## Aim
Can you rewrite these entries with "checkmark" replaced by "tick mark" and everything else left unchanged?

## Data for this exercise
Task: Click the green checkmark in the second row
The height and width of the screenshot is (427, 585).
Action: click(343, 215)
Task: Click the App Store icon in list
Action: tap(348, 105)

## Result
Task: Click the green tick mark in the second row
The height and width of the screenshot is (427, 585).
Action: click(343, 215)
Task: Click the App Store icon in list
Action: tap(348, 105)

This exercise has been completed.